== TRY IT ==
Switch "screenshot" to "screen capture" in the entries between the lines holding "Describe the element" and "(488, 420).", inclusive, and give only those lines, with nothing else changed. Leave the pictures out.
□ □ □ □ □ □ □
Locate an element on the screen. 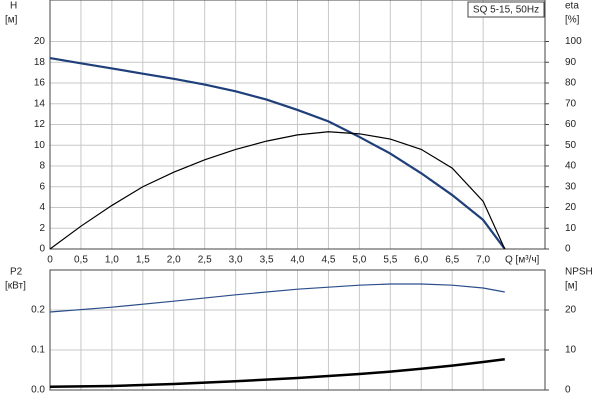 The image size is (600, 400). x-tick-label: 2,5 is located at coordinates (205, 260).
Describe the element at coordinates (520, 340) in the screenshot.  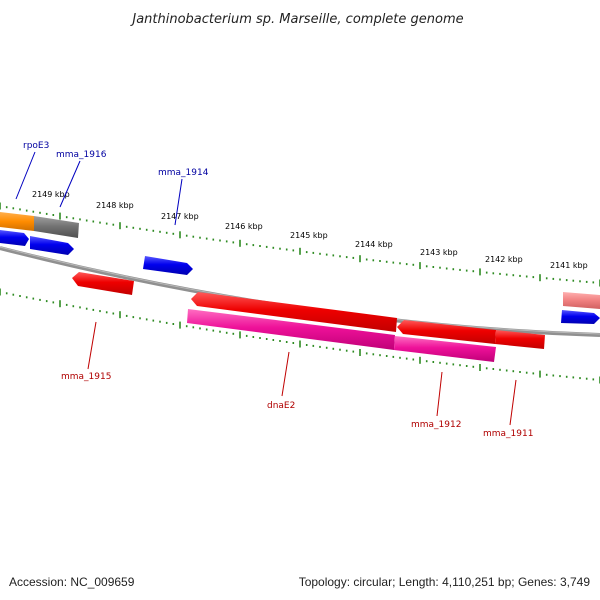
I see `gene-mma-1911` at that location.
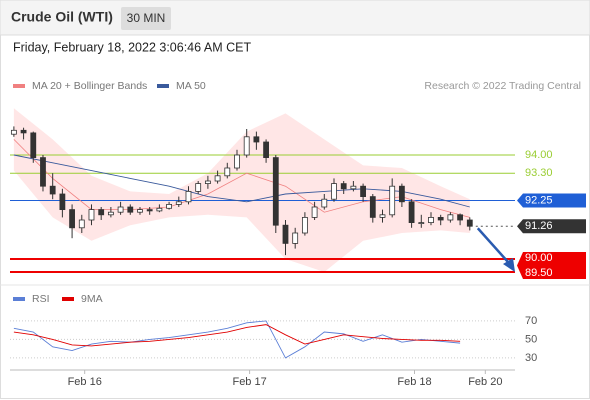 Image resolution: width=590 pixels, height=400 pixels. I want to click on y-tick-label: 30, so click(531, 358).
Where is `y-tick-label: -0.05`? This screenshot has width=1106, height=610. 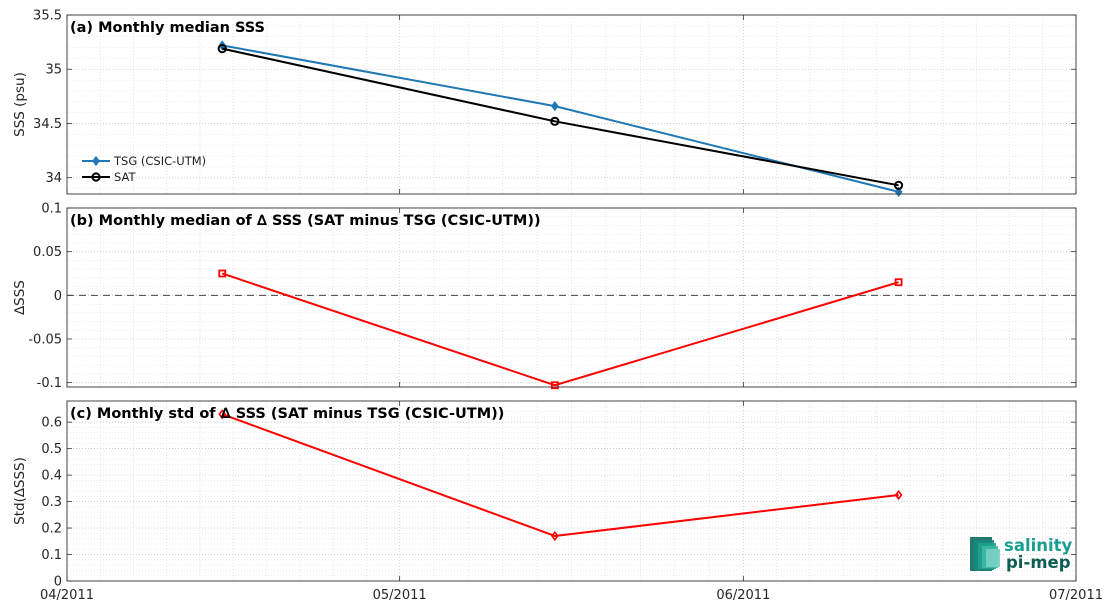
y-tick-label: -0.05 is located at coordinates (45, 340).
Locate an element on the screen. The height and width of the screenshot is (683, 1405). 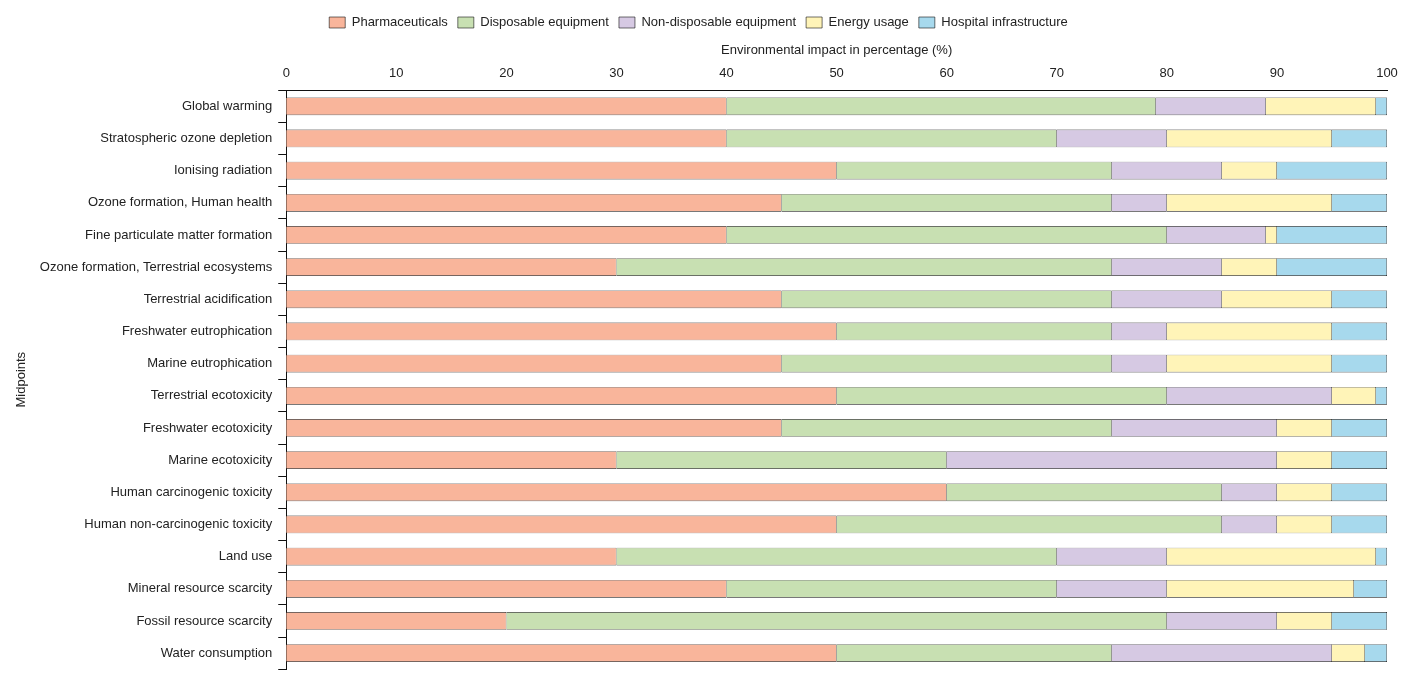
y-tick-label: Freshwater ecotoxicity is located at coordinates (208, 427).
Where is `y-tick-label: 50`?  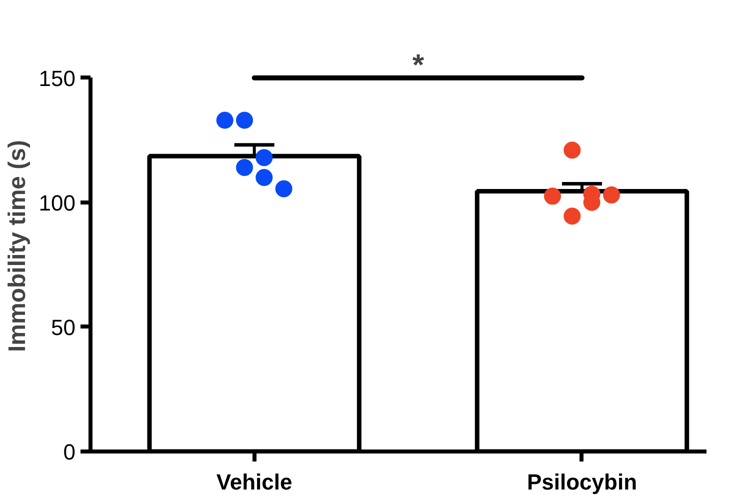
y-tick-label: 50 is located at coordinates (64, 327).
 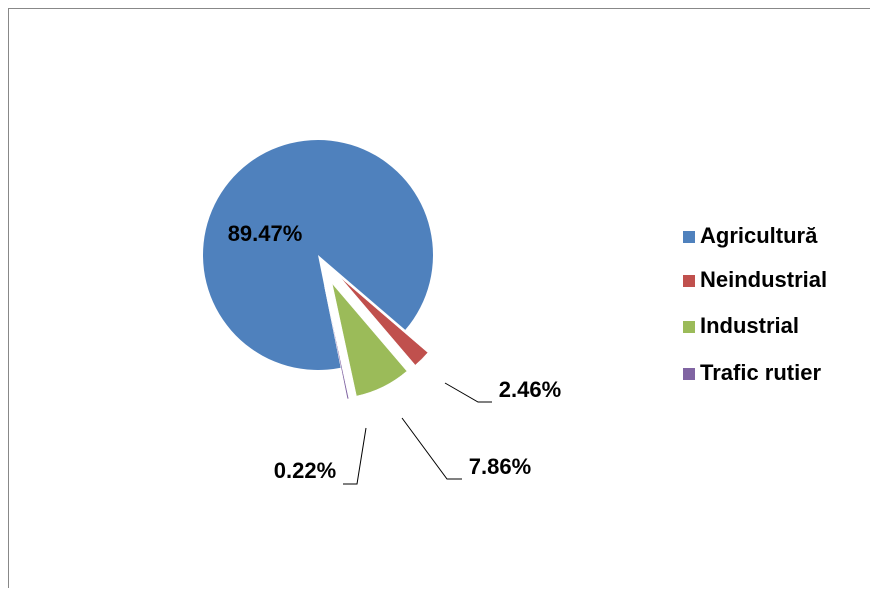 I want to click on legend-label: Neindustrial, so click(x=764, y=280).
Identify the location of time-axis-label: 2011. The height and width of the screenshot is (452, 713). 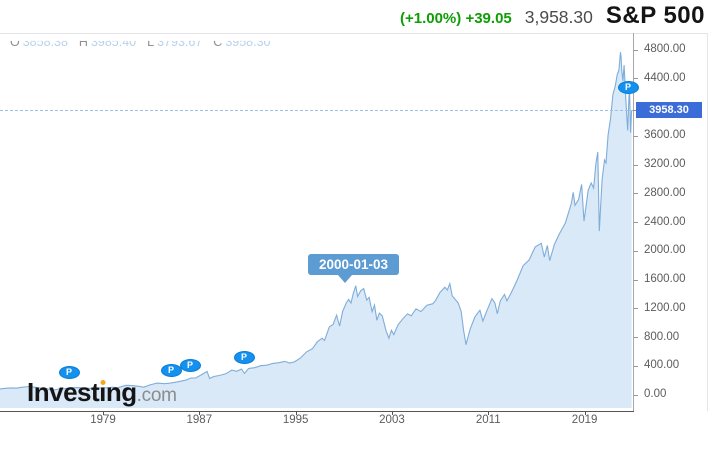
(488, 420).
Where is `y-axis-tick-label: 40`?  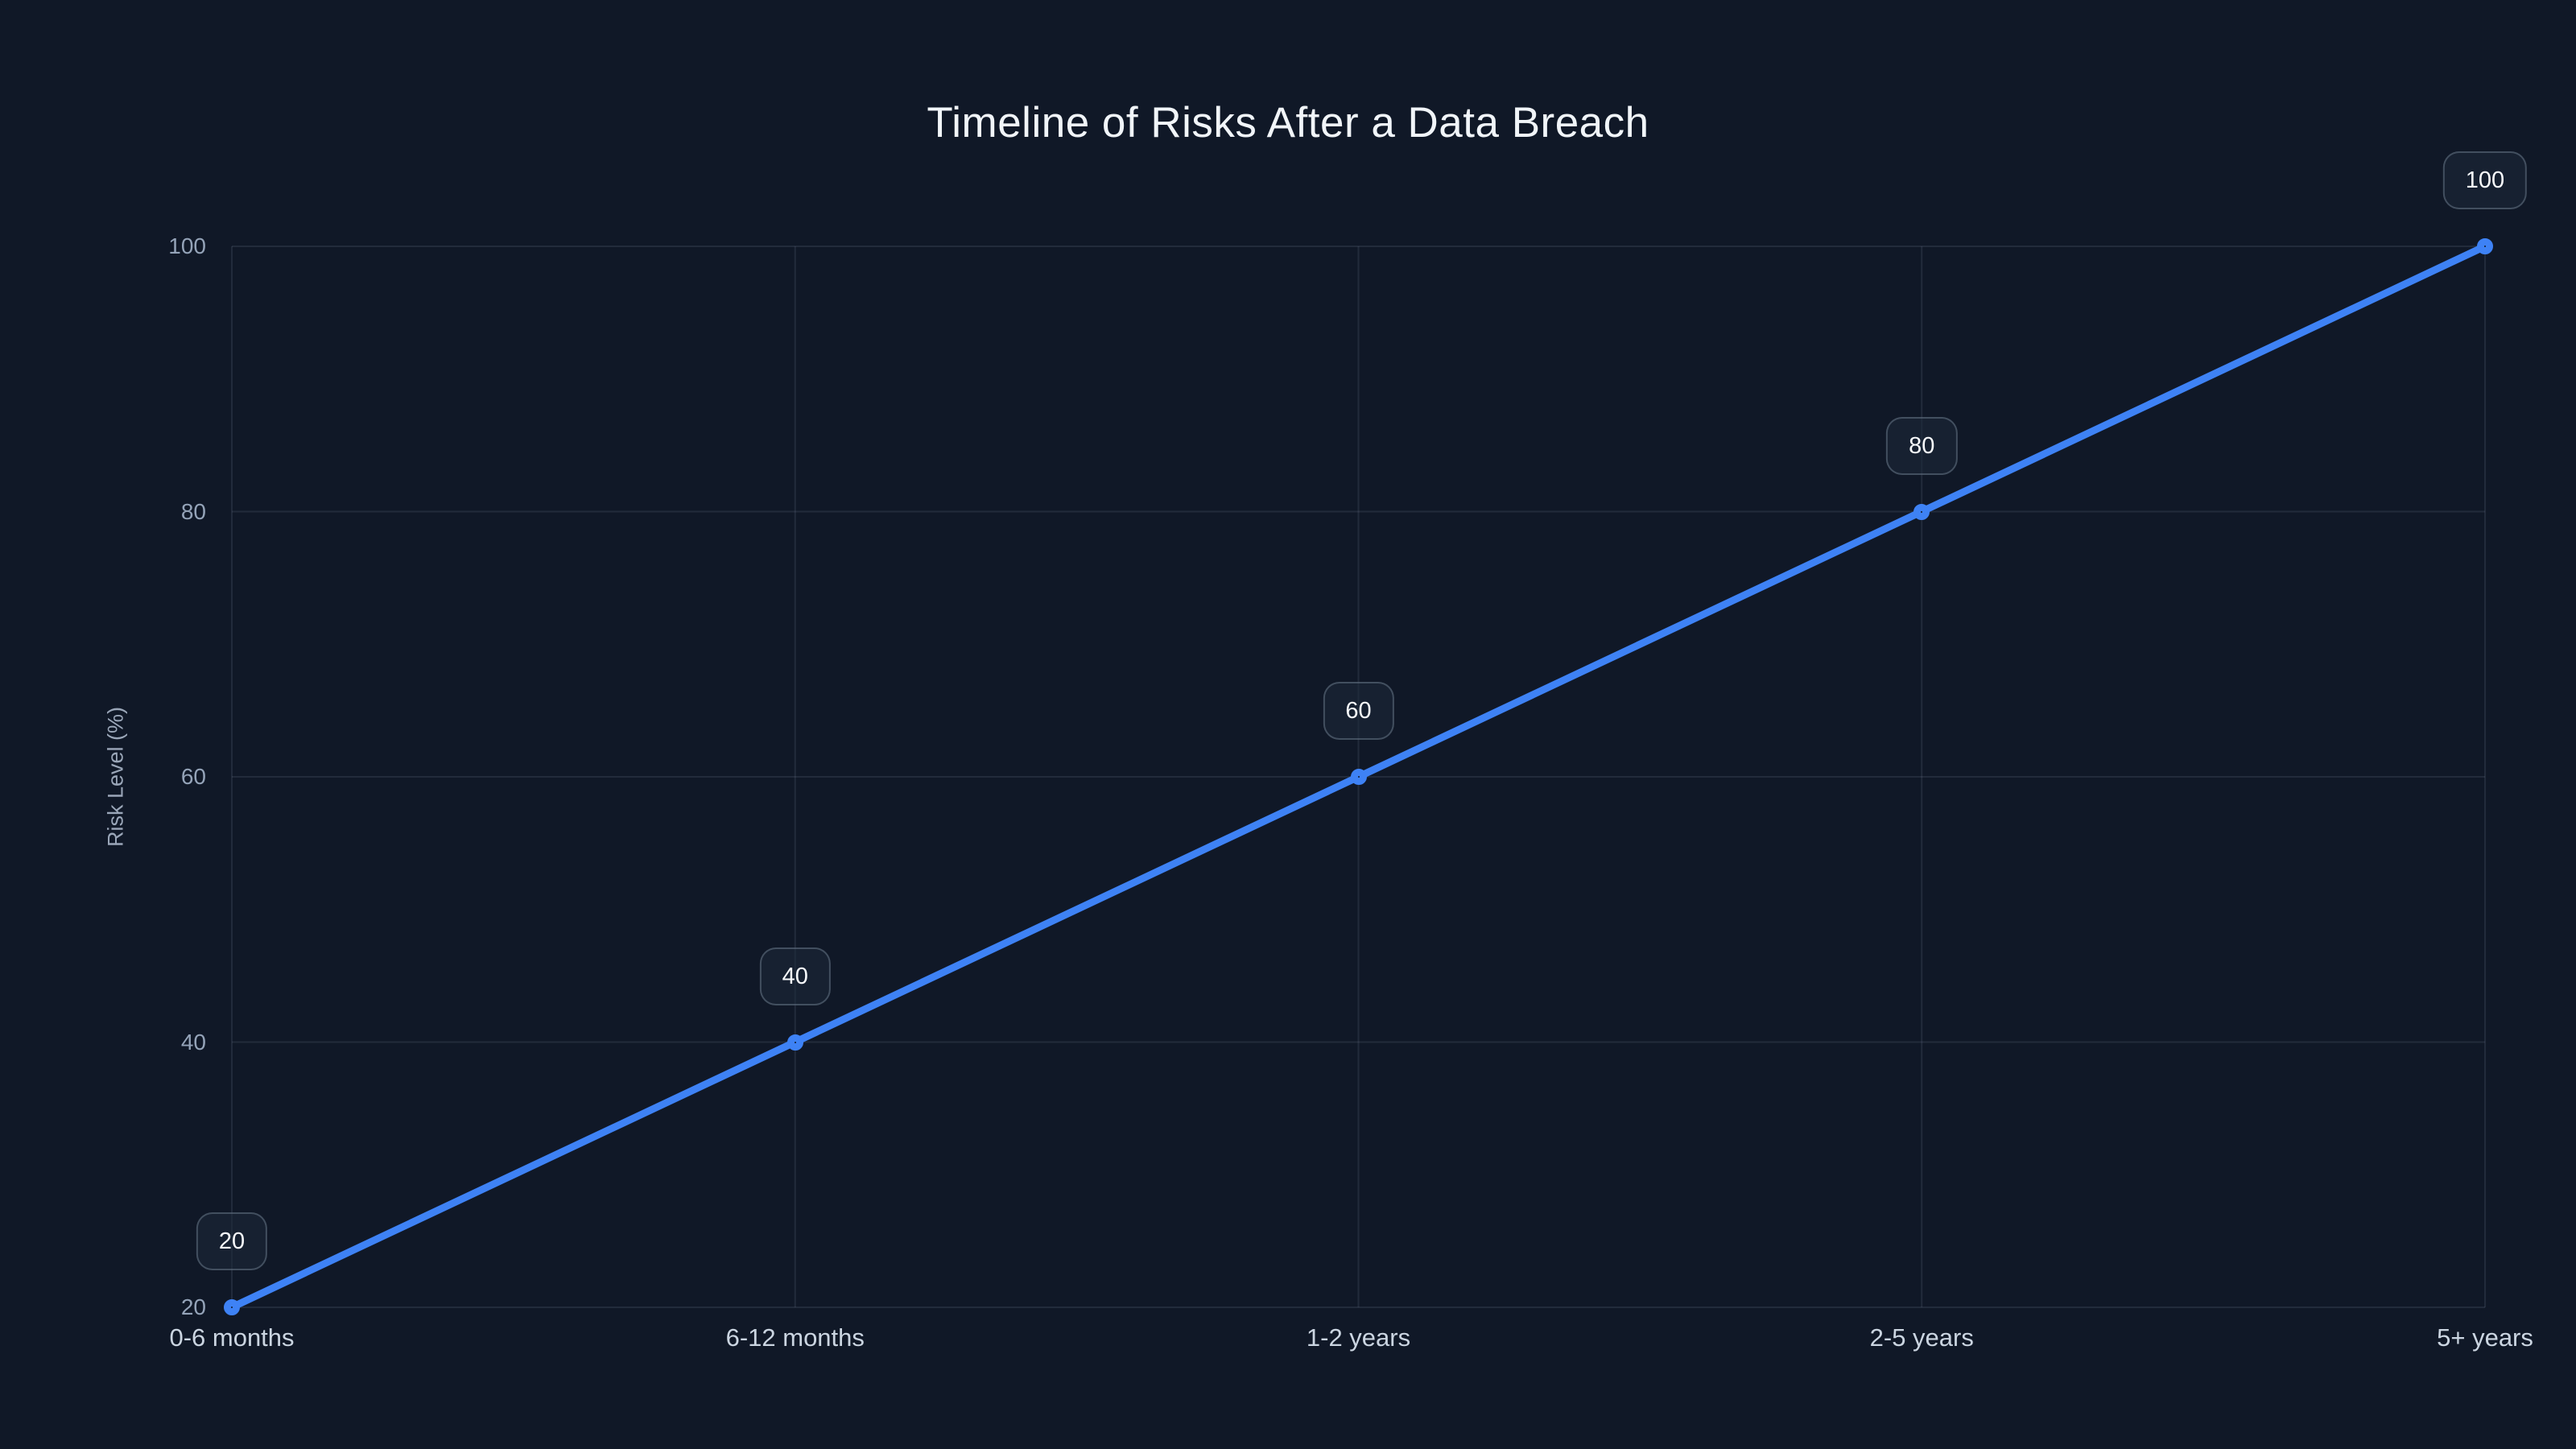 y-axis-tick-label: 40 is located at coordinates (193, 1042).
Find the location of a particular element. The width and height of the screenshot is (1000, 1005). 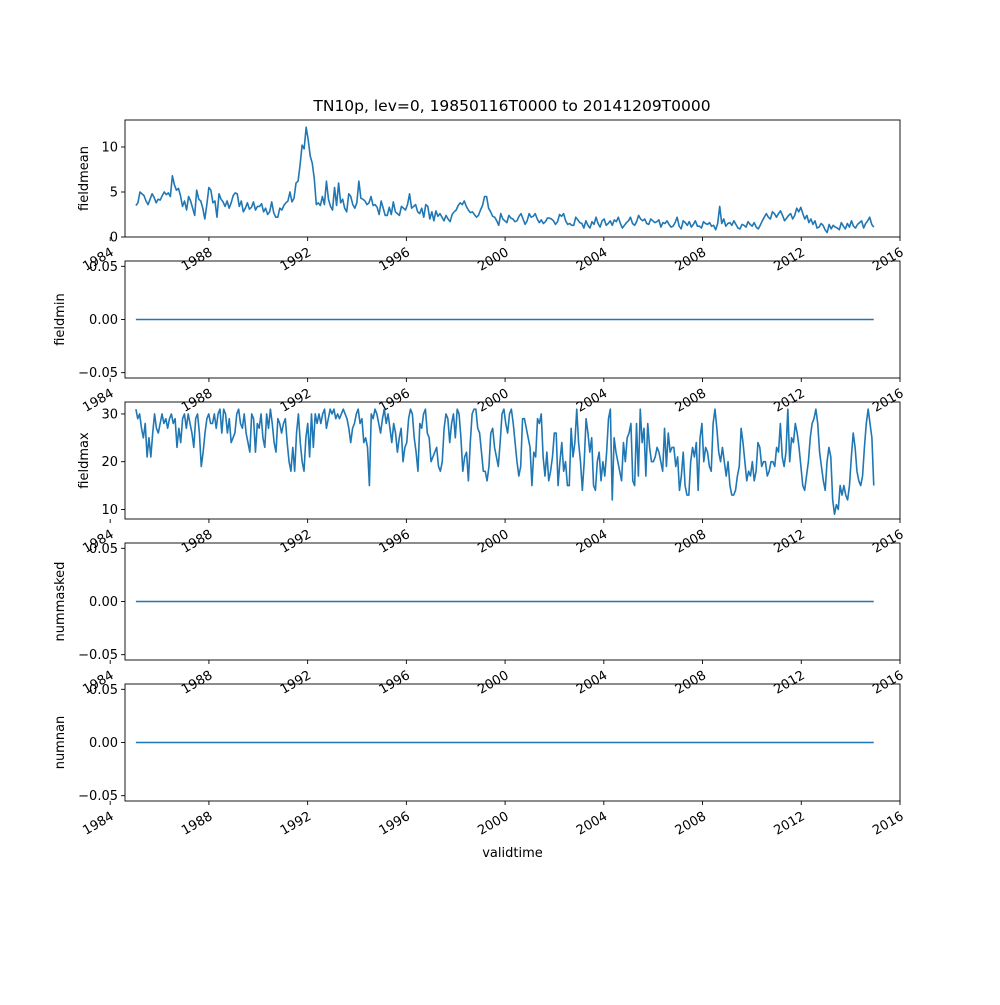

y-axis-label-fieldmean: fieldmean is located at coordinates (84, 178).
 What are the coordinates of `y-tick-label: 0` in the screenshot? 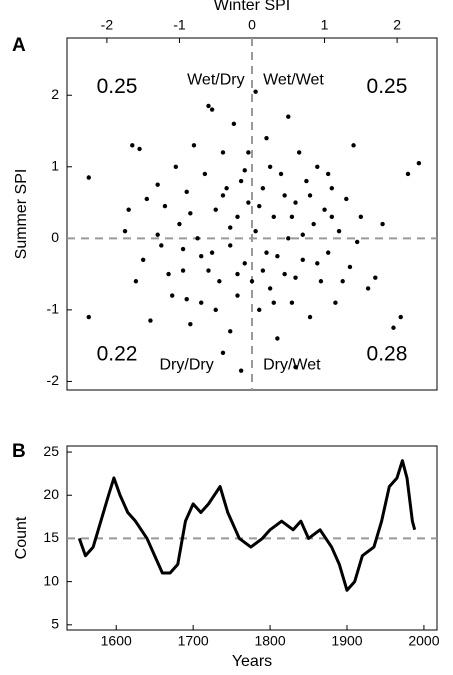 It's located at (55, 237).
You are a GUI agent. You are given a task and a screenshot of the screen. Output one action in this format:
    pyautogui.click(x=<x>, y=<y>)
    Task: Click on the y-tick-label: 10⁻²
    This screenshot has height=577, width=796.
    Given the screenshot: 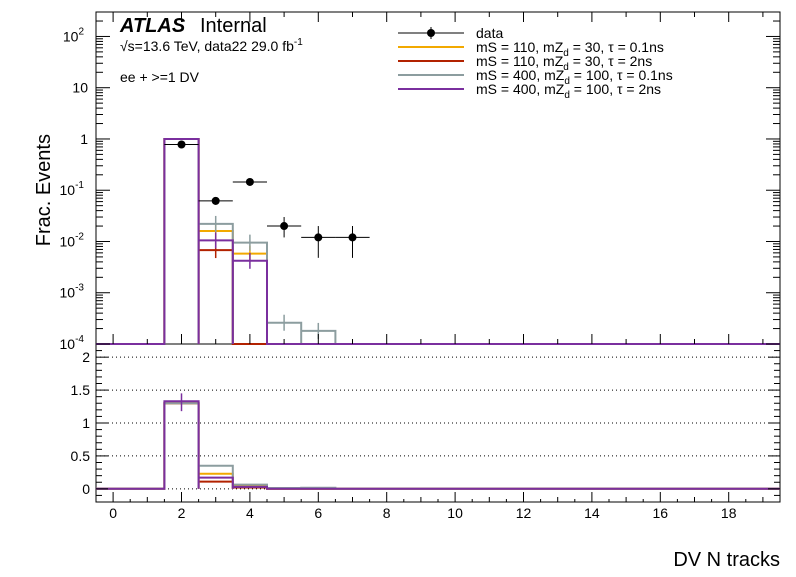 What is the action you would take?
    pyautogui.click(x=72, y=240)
□ □ □ □ □ □ □
== RESULT BELOW ==
Describe the element at coordinates (520, 340) in the screen capture.  
I see `gene-mma-1911` at that location.
 Image resolution: width=590 pixels, height=400 pixels. I want to click on y-tick-label: 30, so click(531, 358).
Where is `y-tick-label: -0.05`? This screen capture has width=1106, height=610. 
y-tick-label: -0.05 is located at coordinates (45, 340).
Locate an element on the screen. The height and width of the screen capture is (683, 1405). 
y-tick-label: Freshwater ecotoxicity is located at coordinates (208, 427).
Where is `y-tick-label: 50`?  
y-tick-label: 50 is located at coordinates (64, 327).
  I want to click on legend-label: Neindustrial, so click(x=764, y=280).
Identify the location of time-axis-label: 2011. The height and width of the screen capture is (452, 713). 
(488, 420).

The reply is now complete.